Hi, I want to perform dispatch based on functions of the same name within a module. There’s two ways to go about it: having a function f(m::Module,...) or defining a trait type and saying f(::Type{Mod{M}}, ...) where M.
module A
foo(bar) = bar + bar
end
module B
foo(bar) = bar * bar
end
foo_twice(M::Module, bar) = M.foo(M.foo(bar))
or
struct Mod{M} end
foo_twice(::Type{Mod{M}}, bar) where M = M.foo(M.foo(bar))
I found that the second is much much faster than the first. But I’m wondering why. I know that modules could be considered mutable in a way, and that would mean that M.foo falls under mutable global lookup somehow? Still, I can’t shake the feeling that these implementations should be equivalent. Am I missing something?
Cheers, Johan
Welcome!
I have never attempted something like this before, and there’s almost certainly a better way to do what you’re doing.
But the issue is probably that Module is a type (although I didn’t even know that until now). When compiling this function, Julia does not specialize on the instance of the Module but rather on the type Module itself. So the exact same compiled code runs whether your module is A, B, Base, LinearAlgebra, etc.
Because the function does not specialize on the specific module you pass, M.foo must be a run-time lookup. This runs much slower than doing this work at compile time.
Your pattern of Type{Mod{M}} forces the instance of the module into the type domain, in which case it is specialized. Although I would have simply used ::Val{M} rather than Type{Mod{M}} to do that.
Perhaps you can provide a little more info on what you’re trying to accomplish? People here can probably suggest a better way to do it. My first impulse is that you should have a single function with multiple methods or pass the function directly, rather than pass modules and do lookups within them.
1 Like
Thanks, this is more or less what I suspected. I’m working on a larger post on exactly why I’m doing it this way. Short answer: it’s not one function I’m worried about, but a group of related structs and functions that I don’t all want to give trait arguments. Grouping them into a module makes my code more readable.
The funny thing is, I can define
@inline foo_twice(M::Module, bar) = foo_twice(Mod{M}, bar)
regaining a simpler interface with the performance of the trait implementation (as far as I can tell).

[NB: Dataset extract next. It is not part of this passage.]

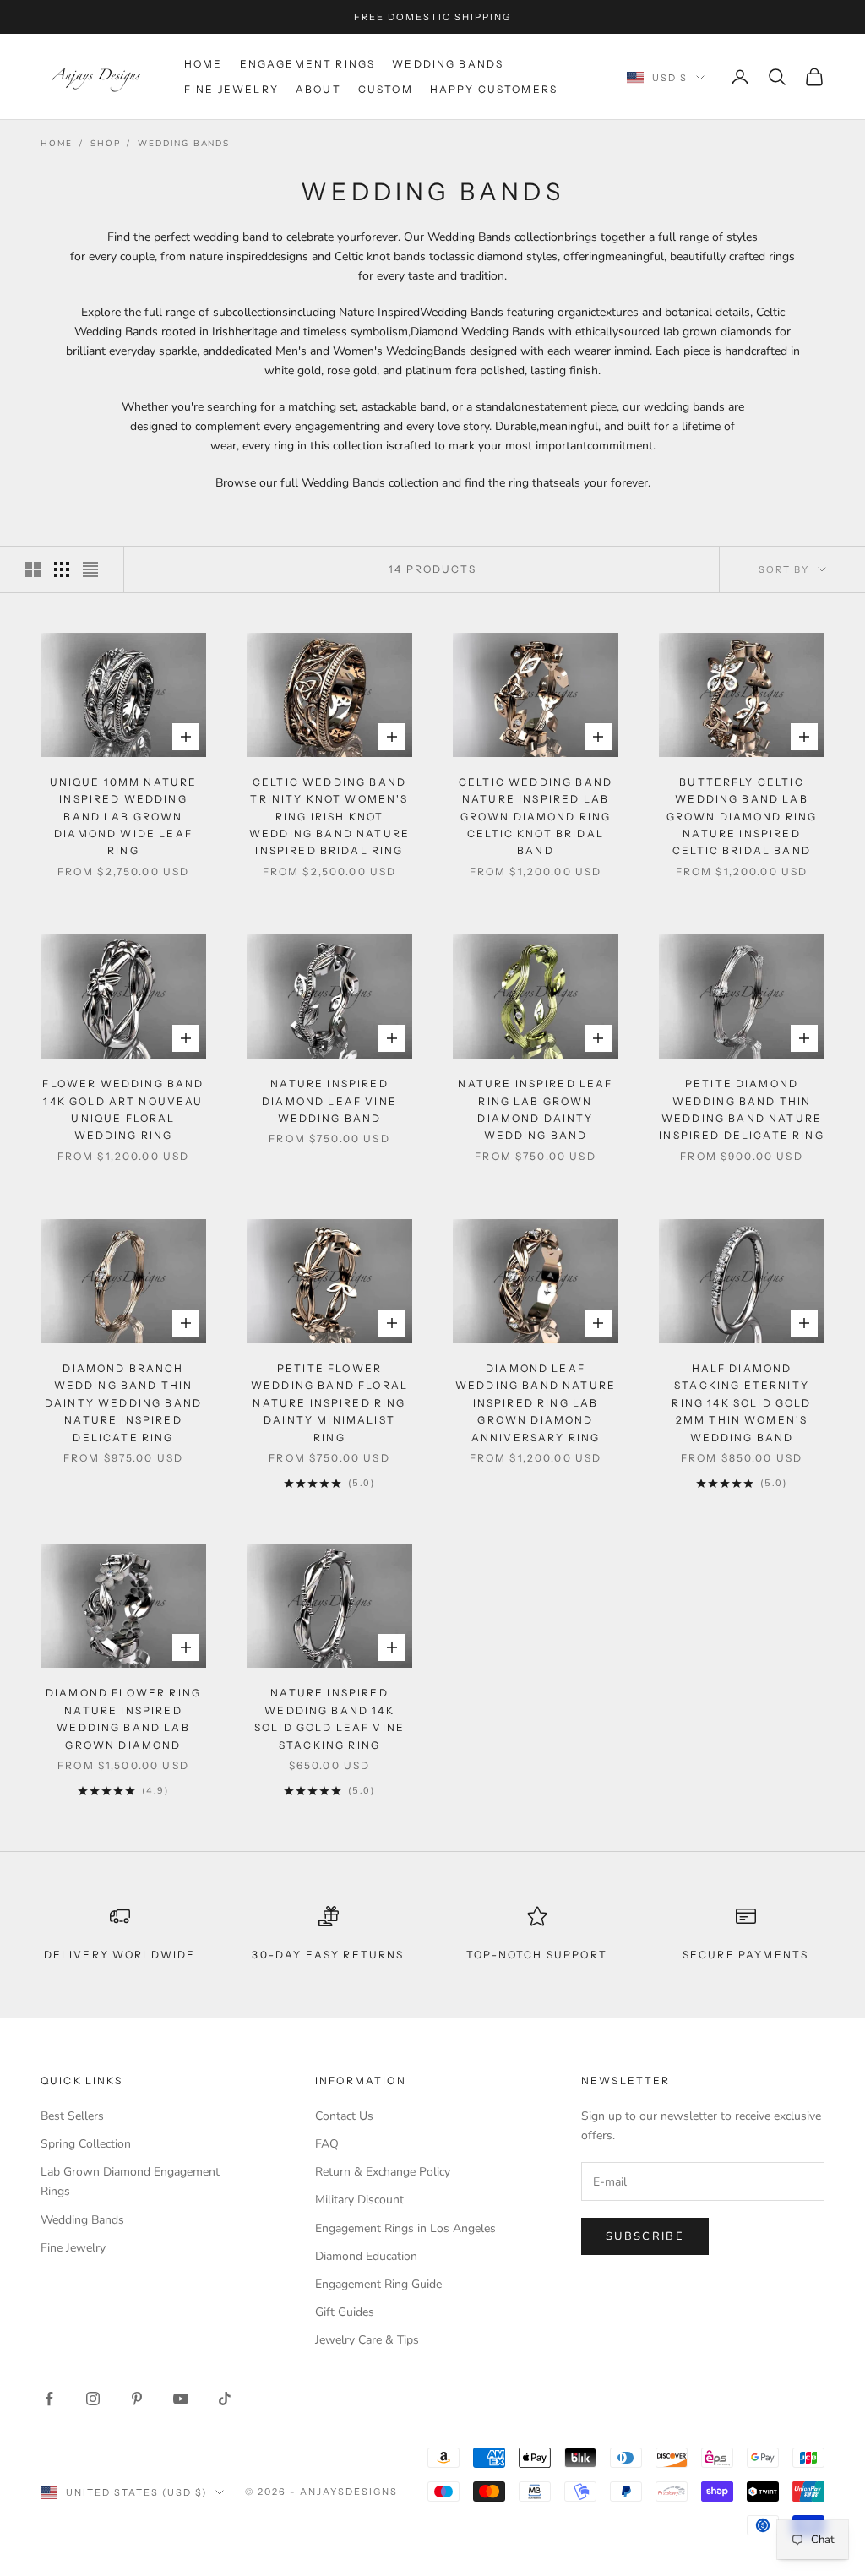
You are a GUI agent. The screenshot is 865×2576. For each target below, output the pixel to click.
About (318, 89)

Regarding your @inline workaround. This will work sometimes, because inlining makes constant propagation more potent. But it’s only a hint and may not work in all cases. If the module is not a known constant at the call site, you can still end up in a similar situation to the original (except with the dynamic dispatch happening within the ::Module method rather than the ::Type{Mod} method). The function barrier this introduces may result in different performance characteristics (often an improvement).
A more idiomatic pattern similar to what you’re doing might be this (I use slightly different patterns for A and B, you can choose which you prefer):
module ABCore
export foo
function foo end # function stub we'll add to later
end
module A
using ..ABCore # may need to fiddle with the number of `.` depending on your context
export AA
struct AAType end # singleton type
AA = AAType() # construct an instance
ABCore.foo(::AAType, bar) = bar + bar # add a method
end
module B
using ..ABCore # may need to fiddle with the number of `.` depending on your context
export BB
struct BB end # singleton type
# here I use a slightly different pattern where BB is a type, which will change how this is called
ABCore.foo(::BB, bar) = bar * bar # add a method
end
julia> using .ABCore, .A, .B
julia> foo(AA, 3) # AA is an instance, so call like this
6
julia> foo(BB(), 3) # BB is a type, so use () to construct an instance
9
julia> methods(foo) # all methods of the same function now
# 2 methods for generic function "foo" from Main.ABCore:
[1] foo(::BB, bar)
@ Main.B REPL[3]:9
[2] foo(::Main.A.AAType, bar)
@ Main.A REPL[2]:10
In this pattern, rather than passing around Modules, you use the singleton type provided by each module to control which method of foo is called. There is only a single foo function, but different modules create different methods to implement it.